The Brin-A-Loon: A Lofty Idea Is Ready to Take Flight

November 3, 2023

green-dino_thumb_thumbThis essay is the work of a dumb humanoid. No smart software required.

I read “Sergey Brin’s 400-Foot Airship Reportedly Cleared for Takeoff.” I am not sure how many people know about Mr. Brin’s fascination with a balloon larger than Vladimir Putin’s yacht. The article reports:

While the concept of rigid airships and the basic airframe design are a throwback to pre-Hindenburg times of the early 1900s, Pathfinder 1 uses a frame made from 96 welded titanium hubs, joined by some 289 reinforced carbon fiber tubes. These materials advances keep it light enough to fly using helium, rather than hydrogen as a lift gas.

10 28 brinaloon

A high technology balloon flies near the Stanford campus, heading toward the Paul Allen Building. Will the aspiring network wizards notice the balloon? Probably not. Thanks, MidJourney. A bit like the movie posters I saw as a kid, but close enough for horseshoes and the Brin-A-Loon.

High tech. Plus helium (an increasingly scarce resource for the Brin-A-Loon and party balloons at Dollar General) does not explode. Remember that newsreel footage from New Jersey. Hydrogen, not helium.

The article continues:

According to IEEE Spectrum, the company has now been awarded the special airworthiness certificate required to fly this beast outdoors – at less than 1,500 ft (460 m) of altitude, and within the boundaries of Moffett Field and the neighboring Palo Alto Airport’s airspace.

Will there be UFO reports on TikTok and YouTube?

What’s the purpose of the Brin-A-Loon? The write up opines:

LTA says its chief focus is humanitarian aid; airships can get bulk cargo in and people out of disaster areas when roads and airstrips are destroyed and there’s no way for other large aircraft to get in and out. Secondary opportunities include slow point-to-point cargo operations, although the airships will be grounded if the weather doesn’t co-operate.

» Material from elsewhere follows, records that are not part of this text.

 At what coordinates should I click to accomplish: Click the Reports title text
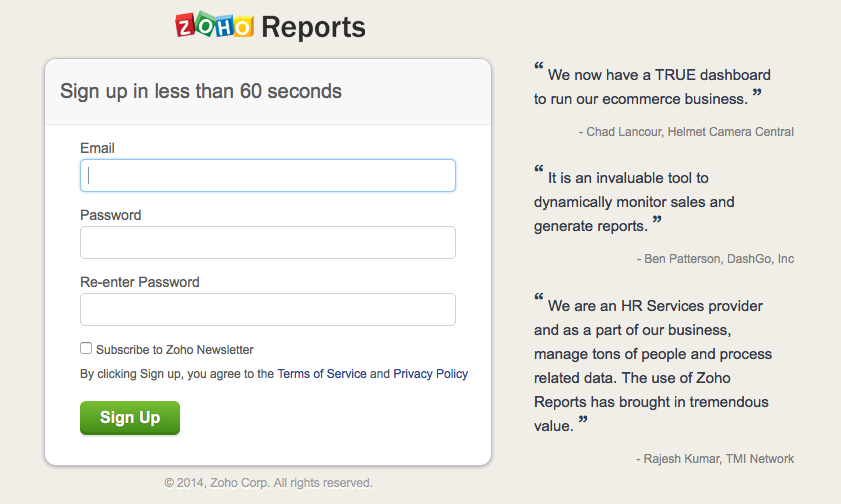click(313, 27)
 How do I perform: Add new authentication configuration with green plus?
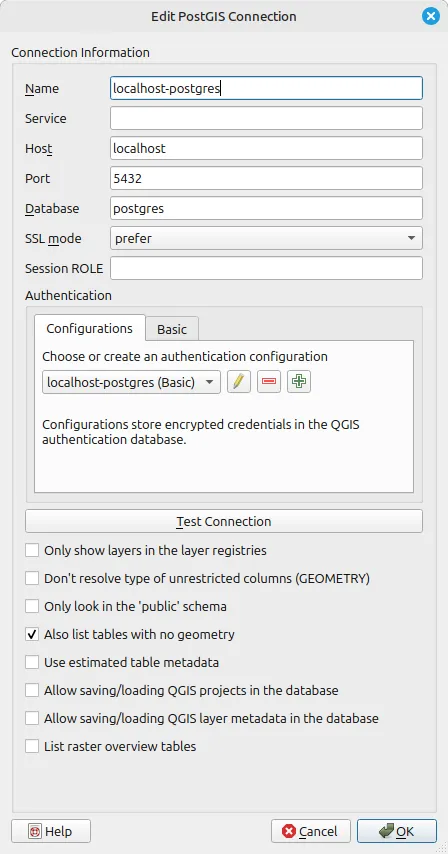(x=299, y=382)
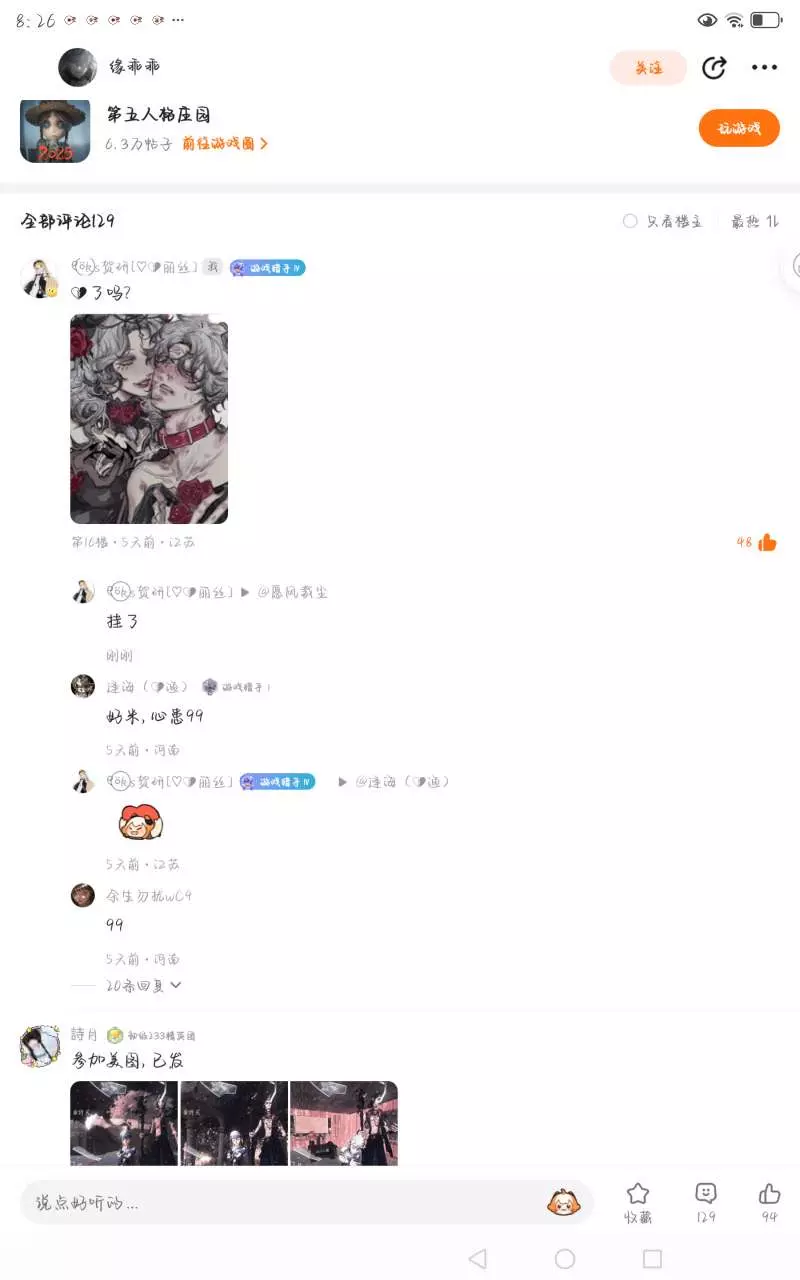The image size is (800, 1280).
Task: Tap the 逢海 commenter avatar
Action: coord(83,686)
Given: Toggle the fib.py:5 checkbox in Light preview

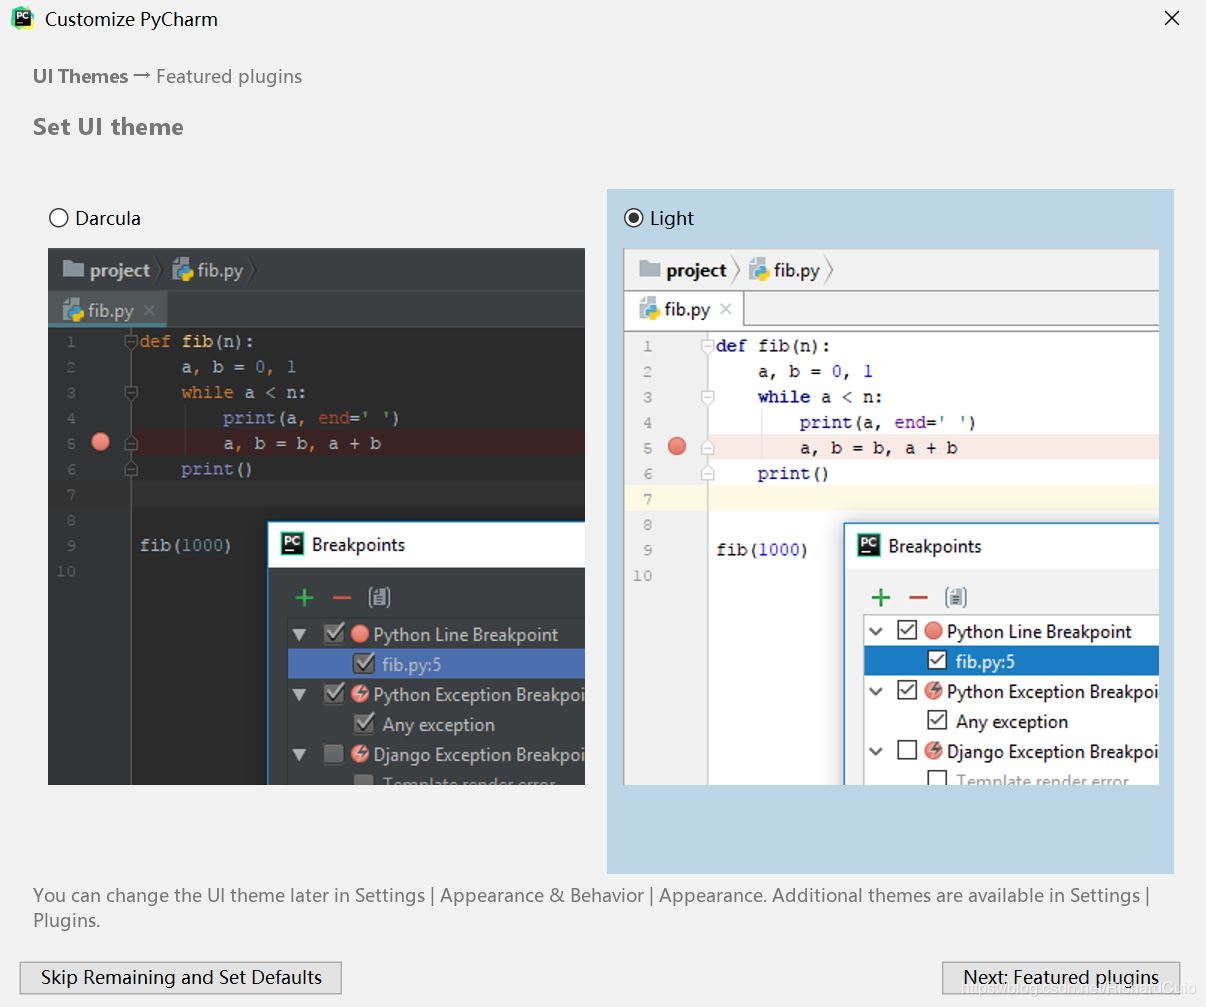Looking at the screenshot, I should 937,661.

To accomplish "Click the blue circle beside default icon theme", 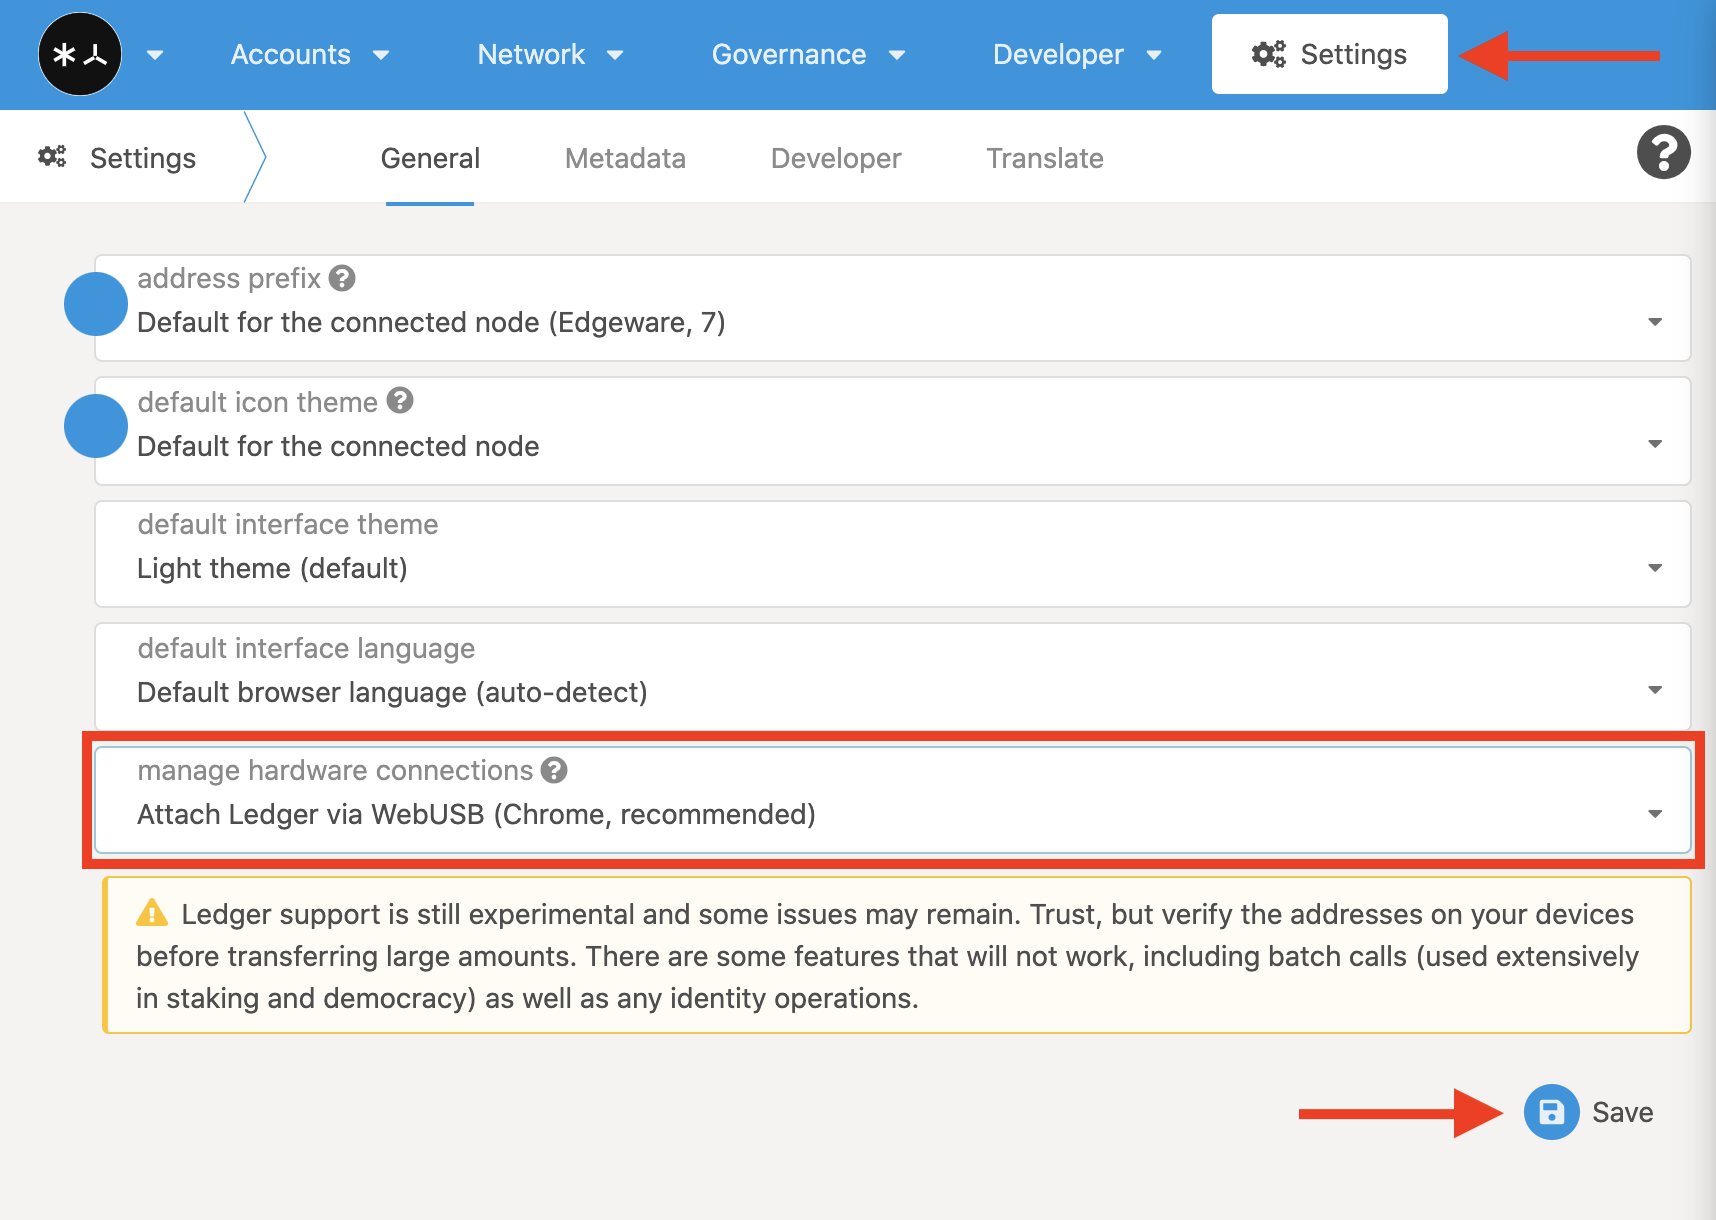I will 96,426.
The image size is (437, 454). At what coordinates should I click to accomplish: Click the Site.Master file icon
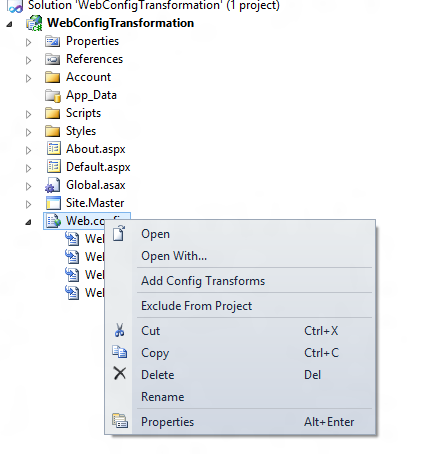pos(53,203)
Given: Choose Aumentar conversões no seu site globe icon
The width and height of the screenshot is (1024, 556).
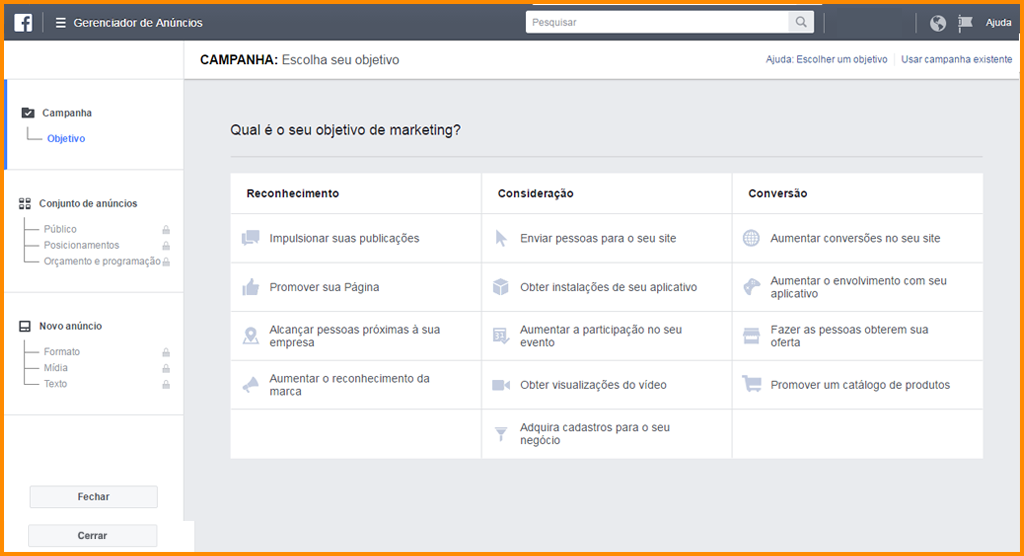Looking at the screenshot, I should 751,239.
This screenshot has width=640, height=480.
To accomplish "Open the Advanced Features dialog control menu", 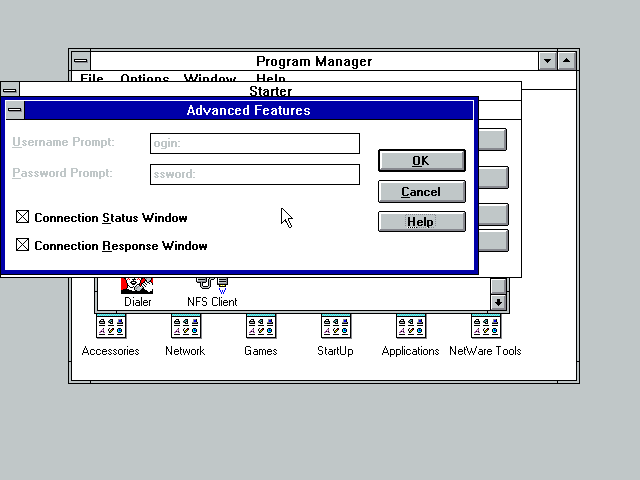I will point(15,111).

I remember the Loon balloons. The idea was to use Loon balloons to deliver Internet access in places like Sri Lanka, Puerto Rico, and Africa. Great idea. The hitch in the float along was that the weather was a bit of an issue. Oh, the software — like much of the Googley code floating around — was a bit problematic.

The loon balloons are gone. But the Brin-A-Loon is ready to take to the air. The craft may find a home in Ohio. Good for Ohio. And the Brinaloon will be filled with helium like birthday party balloons. Safer than hydrogen. Will the next innovation be the Brin-Train, a novel implementation of the 18th century Leland Stanford railroad engines?